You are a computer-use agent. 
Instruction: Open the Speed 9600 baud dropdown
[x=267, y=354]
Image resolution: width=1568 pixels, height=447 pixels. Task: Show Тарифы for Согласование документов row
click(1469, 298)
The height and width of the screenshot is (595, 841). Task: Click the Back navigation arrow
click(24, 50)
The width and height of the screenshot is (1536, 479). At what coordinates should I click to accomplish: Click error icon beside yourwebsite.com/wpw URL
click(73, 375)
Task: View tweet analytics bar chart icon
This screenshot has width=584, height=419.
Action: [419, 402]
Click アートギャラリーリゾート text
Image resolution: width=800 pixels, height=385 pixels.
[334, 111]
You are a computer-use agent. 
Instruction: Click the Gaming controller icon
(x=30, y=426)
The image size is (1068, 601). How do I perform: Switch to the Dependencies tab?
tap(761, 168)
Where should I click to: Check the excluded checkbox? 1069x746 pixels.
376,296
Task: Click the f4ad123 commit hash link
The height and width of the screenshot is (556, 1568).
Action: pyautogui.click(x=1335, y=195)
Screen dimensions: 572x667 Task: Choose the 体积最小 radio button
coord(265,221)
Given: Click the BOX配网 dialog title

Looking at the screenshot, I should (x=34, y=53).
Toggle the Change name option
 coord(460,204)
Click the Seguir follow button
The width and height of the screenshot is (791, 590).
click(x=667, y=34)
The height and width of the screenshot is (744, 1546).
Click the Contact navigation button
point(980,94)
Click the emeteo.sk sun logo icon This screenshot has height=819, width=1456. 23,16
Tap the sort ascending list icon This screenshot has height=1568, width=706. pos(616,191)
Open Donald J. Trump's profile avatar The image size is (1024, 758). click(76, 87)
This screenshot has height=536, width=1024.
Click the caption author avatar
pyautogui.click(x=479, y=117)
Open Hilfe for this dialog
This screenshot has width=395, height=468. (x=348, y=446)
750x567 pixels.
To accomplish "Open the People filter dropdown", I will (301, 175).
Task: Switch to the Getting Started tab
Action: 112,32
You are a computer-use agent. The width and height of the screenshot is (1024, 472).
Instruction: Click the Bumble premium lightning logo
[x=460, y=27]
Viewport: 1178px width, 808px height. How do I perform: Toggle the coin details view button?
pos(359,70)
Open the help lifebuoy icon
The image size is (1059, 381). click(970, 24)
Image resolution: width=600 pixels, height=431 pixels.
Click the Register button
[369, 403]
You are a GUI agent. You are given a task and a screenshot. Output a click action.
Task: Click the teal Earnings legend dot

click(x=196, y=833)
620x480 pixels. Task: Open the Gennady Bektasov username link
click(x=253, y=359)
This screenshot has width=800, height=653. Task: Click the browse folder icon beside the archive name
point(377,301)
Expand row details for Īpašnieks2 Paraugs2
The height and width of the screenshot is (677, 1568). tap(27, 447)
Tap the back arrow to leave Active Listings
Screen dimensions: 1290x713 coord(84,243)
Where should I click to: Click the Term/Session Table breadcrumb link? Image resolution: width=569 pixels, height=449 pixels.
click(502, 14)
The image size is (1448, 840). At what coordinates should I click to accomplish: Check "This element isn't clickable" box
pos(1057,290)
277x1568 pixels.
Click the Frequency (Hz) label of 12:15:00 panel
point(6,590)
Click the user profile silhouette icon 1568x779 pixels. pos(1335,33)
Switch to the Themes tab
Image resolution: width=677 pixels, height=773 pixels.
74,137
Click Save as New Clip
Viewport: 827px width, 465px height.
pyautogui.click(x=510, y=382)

▶ **Short task**
Rewrite the rows above with "Register" changed to "Sign Up" and everything else left as it is.

▶ **The result**
You are a computer-use agent. 
Instruction: Open the Speed 9600 baud dropdown
[x=267, y=354]
Image resolution: width=1568 pixels, height=447 pixels. Task: Show Тарифы for Согласование документов row
click(1469, 298)
The height and width of the screenshot is (595, 841). Task: Click the Back navigation arrow
click(24, 50)
The width and height of the screenshot is (1536, 479). At what coordinates should I click to accomplish: Click error icon beside yourwebsite.com/wpw URL
click(73, 375)
Task: View tweet analytics bar chart icon
This screenshot has width=584, height=419.
Action: [419, 402]
Click アートギャラリーリゾート text
Image resolution: width=800 pixels, height=385 pixels.
[334, 111]
You are a computer-use agent. 
Instruction: Click the Gaming controller icon
(x=30, y=426)
The image size is (1068, 601). How do I perform: Switch to the Dependencies tab?
tap(761, 168)
Where should I click to: Check the excluded checkbox? 1069x746 pixels.
376,296
Task: Click the f4ad123 commit hash link
The height and width of the screenshot is (556, 1568).
Action: pyautogui.click(x=1335, y=195)
Screen dimensions: 572x667 Task: Choose the 体积最小 radio button
coord(265,221)
Given: Click the BOX配网 dialog title

Looking at the screenshot, I should (x=34, y=53).
Toggle the Change name option
 coord(460,204)
Click the Seguir follow button
The width and height of the screenshot is (791, 590).
click(x=667, y=34)
The height and width of the screenshot is (744, 1546).
Click the Contact navigation button
point(980,94)
Click the emeteo.sk sun logo icon This screenshot has height=819, width=1456. 23,16
Tap the sort ascending list icon This screenshot has height=1568, width=706. pos(616,191)
Open Donald J. Trump's profile avatar The image size is (1024, 758). click(76, 87)
This screenshot has height=536, width=1024.
Click the caption author avatar
pyautogui.click(x=479, y=117)
Open Hilfe for this dialog
This screenshot has width=395, height=468. (x=348, y=446)
750x567 pixels.
To accomplish "Open the People filter dropdown", I will (301, 175).
Task: Switch to the Getting Started tab
Action: 112,32
You are a computer-use agent. The width and height of the screenshot is (1024, 472).
Instruction: Click the Bumble premium lightning logo
[x=460, y=27]
Viewport: 1178px width, 808px height. How do I perform: Toggle the coin details view button?
pos(359,70)
Open the help lifebuoy icon
The image size is (1059, 381). click(970, 24)
Image resolution: width=600 pixels, height=431 pixels.
Click the Sign Up button
[369, 403]
You are a GUI agent. You are given a task and a screenshot. Output a click action.
Task: Click the teal Earnings legend dot

click(x=196, y=833)
620x480 pixels. Task: Open the Gennady Bektasov username link
click(x=253, y=359)
This screenshot has width=800, height=653. Task: Click the browse folder icon beside the archive name
point(377,301)
Expand row details for Īpašnieks2 Paraugs2
The height and width of the screenshot is (677, 1568). tap(27, 447)
Tap the back arrow to leave Active Listings
Screen dimensions: 1290x713 coord(84,243)
Where should I click to: Click the Term/Session Table breadcrumb link? Image resolution: width=569 pixels, height=449 pixels.
click(502, 14)
The image size is (1448, 840). At what coordinates should I click to accomplish: Check "This element isn't clickable" box
pos(1057,290)
277x1568 pixels.
Click the Frequency (Hz) label of 12:15:00 panel
point(6,590)
Click the user profile silhouette icon 1568x779 pixels. pos(1335,33)
Switch to the Themes tab
Image resolution: width=677 pixels, height=773 pixels.
74,137
Click Save as New Clip
Viewport: 827px width, 465px height.
pyautogui.click(x=510, y=382)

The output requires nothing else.